" SpiritofSaltSpring:BC:Canada:GulfIslands:SaltSpring:Salt Spring:

July 19, 2008

One Path

A Warrior of the light often loses heart.

She believes that nothing can stir in her the emotion she desires. She is forced to spend many nights feeling that she is one of the vanquished, and nothing seems able to restore her enthusiasm.

Her friends say, "Perhaps her fight is over."

The warrior feels pain and confusion when she hears such remarks because she knows that she has not yet reached the place that she wants to reach. But she is stubborn and she refuses to relinquish her aims.

Then, when she least expects it, a new door opens.

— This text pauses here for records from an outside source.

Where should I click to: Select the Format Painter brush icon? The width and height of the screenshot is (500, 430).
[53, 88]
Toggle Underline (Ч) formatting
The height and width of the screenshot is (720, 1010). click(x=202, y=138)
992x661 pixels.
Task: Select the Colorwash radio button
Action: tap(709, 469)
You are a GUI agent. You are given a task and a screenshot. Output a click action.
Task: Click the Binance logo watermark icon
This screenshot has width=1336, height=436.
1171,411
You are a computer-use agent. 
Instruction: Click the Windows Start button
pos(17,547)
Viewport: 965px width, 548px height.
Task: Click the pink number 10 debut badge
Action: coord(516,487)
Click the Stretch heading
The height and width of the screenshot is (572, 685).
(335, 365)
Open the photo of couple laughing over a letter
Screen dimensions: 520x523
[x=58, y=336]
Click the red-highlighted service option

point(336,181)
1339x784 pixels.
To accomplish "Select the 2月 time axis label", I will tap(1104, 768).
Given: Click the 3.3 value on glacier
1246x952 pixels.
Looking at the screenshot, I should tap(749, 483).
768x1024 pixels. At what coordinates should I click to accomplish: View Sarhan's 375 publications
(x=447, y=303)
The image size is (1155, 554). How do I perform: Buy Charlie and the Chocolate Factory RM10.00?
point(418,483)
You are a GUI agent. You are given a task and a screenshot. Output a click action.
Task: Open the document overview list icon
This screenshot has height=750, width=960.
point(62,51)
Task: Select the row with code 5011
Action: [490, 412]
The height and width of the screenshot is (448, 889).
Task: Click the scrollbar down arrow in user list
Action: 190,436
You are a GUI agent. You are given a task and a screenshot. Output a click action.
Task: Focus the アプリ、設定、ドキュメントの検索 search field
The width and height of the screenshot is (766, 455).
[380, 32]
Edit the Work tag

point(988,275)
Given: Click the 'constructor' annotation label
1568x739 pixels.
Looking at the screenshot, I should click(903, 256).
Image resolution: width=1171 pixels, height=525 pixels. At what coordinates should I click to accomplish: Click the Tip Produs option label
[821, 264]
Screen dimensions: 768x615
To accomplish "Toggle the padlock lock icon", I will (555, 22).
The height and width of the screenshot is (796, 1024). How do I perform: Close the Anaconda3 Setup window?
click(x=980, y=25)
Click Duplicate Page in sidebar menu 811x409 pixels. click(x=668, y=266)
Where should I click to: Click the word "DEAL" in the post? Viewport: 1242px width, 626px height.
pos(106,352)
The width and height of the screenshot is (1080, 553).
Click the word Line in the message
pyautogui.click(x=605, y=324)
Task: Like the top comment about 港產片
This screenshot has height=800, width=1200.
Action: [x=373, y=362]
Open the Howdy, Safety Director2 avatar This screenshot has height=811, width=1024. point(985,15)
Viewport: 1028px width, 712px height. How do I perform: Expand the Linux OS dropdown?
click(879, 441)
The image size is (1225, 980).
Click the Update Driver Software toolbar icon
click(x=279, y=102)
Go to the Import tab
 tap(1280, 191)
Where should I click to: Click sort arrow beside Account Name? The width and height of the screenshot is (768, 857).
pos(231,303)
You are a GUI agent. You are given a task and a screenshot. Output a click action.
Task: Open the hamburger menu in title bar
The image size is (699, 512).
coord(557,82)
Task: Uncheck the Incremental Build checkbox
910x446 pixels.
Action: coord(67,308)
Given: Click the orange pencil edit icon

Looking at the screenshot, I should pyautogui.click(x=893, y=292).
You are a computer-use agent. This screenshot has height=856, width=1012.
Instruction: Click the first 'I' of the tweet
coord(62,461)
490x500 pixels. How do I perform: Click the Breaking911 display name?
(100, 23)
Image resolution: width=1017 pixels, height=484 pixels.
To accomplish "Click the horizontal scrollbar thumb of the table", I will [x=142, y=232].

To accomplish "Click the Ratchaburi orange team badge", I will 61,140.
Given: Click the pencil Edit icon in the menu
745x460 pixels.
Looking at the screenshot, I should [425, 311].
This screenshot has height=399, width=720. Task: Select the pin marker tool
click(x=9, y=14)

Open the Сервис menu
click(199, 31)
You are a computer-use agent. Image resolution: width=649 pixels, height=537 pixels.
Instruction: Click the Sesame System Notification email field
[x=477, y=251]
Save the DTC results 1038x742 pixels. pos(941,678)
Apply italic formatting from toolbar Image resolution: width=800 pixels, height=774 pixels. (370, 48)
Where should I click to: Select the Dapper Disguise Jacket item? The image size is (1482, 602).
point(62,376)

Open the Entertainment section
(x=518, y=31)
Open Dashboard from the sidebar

-from Warrior of the Light by Paulo Coelho with me changing "he" to "she".

3 comments:

Ben Anderson said...

If a man has spent all his days about some business, by which he has merely got to be rich, as it is called, i.e., has got much money, many houses and barns and woodlots, then his life has been a failure, I think; but if he has been trying to better his condition in a higher sense than this, has been trying to invent something, to be somebody - i.e., to invent and get a patent for himself - so that all may see his originality, though he should never get above board - and great inventors, you know, commonly die poor - I shall think him comparatively successful.

- Henry David Thoreau -

Gayle Mavor said...

Being incredibly wealthy does not mean you can not also be incredibly inventive, spiritual, philanthropic and trying to better your soul, so I think, ideally, we would all be so lucky, and life would be easier and full of more aesthetic beauty if more people on the planet had the luxury of being both - rich and conscious.

Ben Anderson said...

Yes, it is true that life would be more joyful and full of more aesthetic beauty, and indeed easier, if more people on the planet had the luxury of being both - rich and conscious. The key word there being luxury. Realistically, it is relatively rare, and the people are few and far between, that possess both attributes. Generally, wealth tends to corrupt (I use the term loosely) people.

The point of Thoreau's statement, in his view, is to focus on the latter first and foremost, as a priority.